Detective Winfield will join the newly created Violent Crime Cold Case Multidisciplinary Team. This team will work collaboratively in an effort to solve these cases and bring some sense of closure to the victim’s families and loved ones.

Among the many cases up for reexamination is the 2001 murder of Loni Okaruru, a transgender woman. This horrific crime shook the community then and continues to cause pain today. If you have any information on this, or any other cold case, please call law enforcement immediately.

Celebrating Success
Veterans Treatment Court Celebrates Two Graduations
We are happy to report the Veterans Treatment Court recently celebrated two graduations. Our congratulations to Joseph Acero and Christopher Laursen for successfully completing the program!

Mr. Acero served honorably in the U.S. Army. After his time in the service, Mr. Acero ran into legal problems in Jackson and Washington Counties. He was facing up to 30 months in prison for driving under the influence of intoxicants and driving recklessly, but was given a chance to enroll in the Veterans Treatment Court. He trusted the program and never gave up on the process.
Mr. Laursen served in the U.S. Navy. Unfortunately, he became involved with drugs once he left the military and was arrested for possession of methamphetamine in 2019. Based on his military service, Mr. Laursen was given the chance to avoid felony charges by successfully completing this program, and that’s exactly what he did.

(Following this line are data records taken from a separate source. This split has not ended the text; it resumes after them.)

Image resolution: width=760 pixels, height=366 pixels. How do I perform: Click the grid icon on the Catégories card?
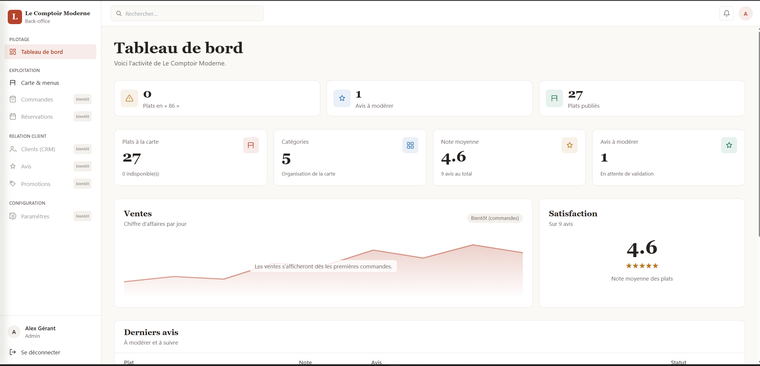[410, 145]
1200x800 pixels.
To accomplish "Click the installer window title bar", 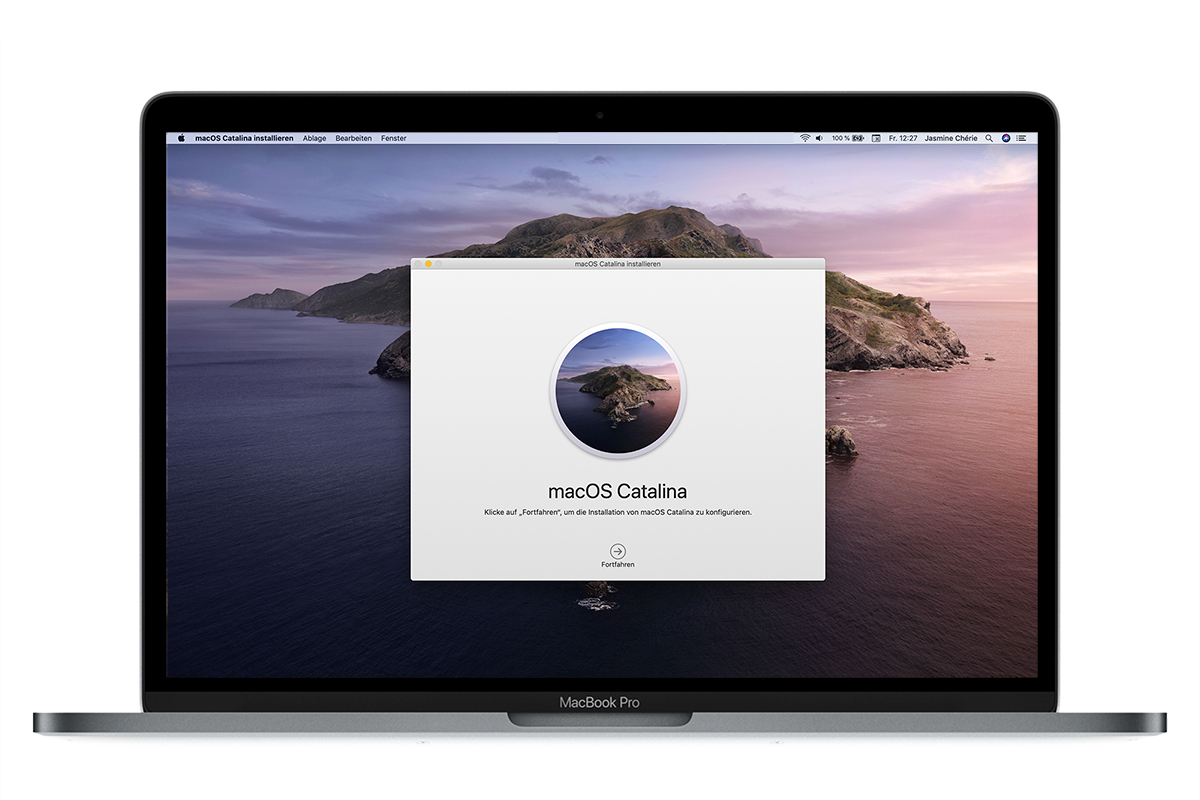I will [x=618, y=263].
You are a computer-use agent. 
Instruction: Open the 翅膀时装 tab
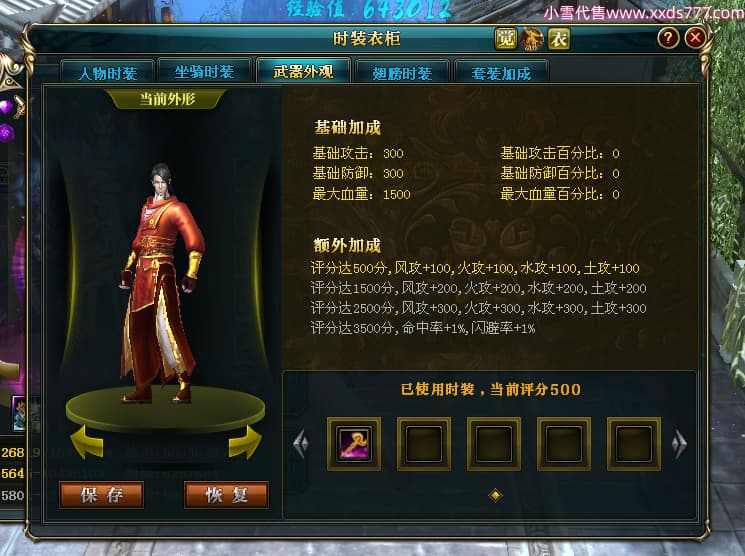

The Veterans Treatment Court is designed to help offenders whose honorable military service is somehow linked to their criminal conduct. This program wouldn't be possible without the support of Washington County, the Washington County Sheriff's Office, Washington County Community Corrections, Judge Charles Bailey, the U.S. Department of Veterans Affairs and the Oregon Defense Attorney Consortium. 

In the Community
Despite the pandemic, our office continues to look for ways to connect with the community we serve.

District Attorney Barton recently gave a presentation to the Rotary Club of Forest Grove. He described the work we do to seek justice and protect our community.

DA Barton also joined Washington County Sheriff Pat Garrett in a joint virtual presentation to the Washington County Committee for Community Involvement. The CCI is devoted to the success of community participation in government decision making processes.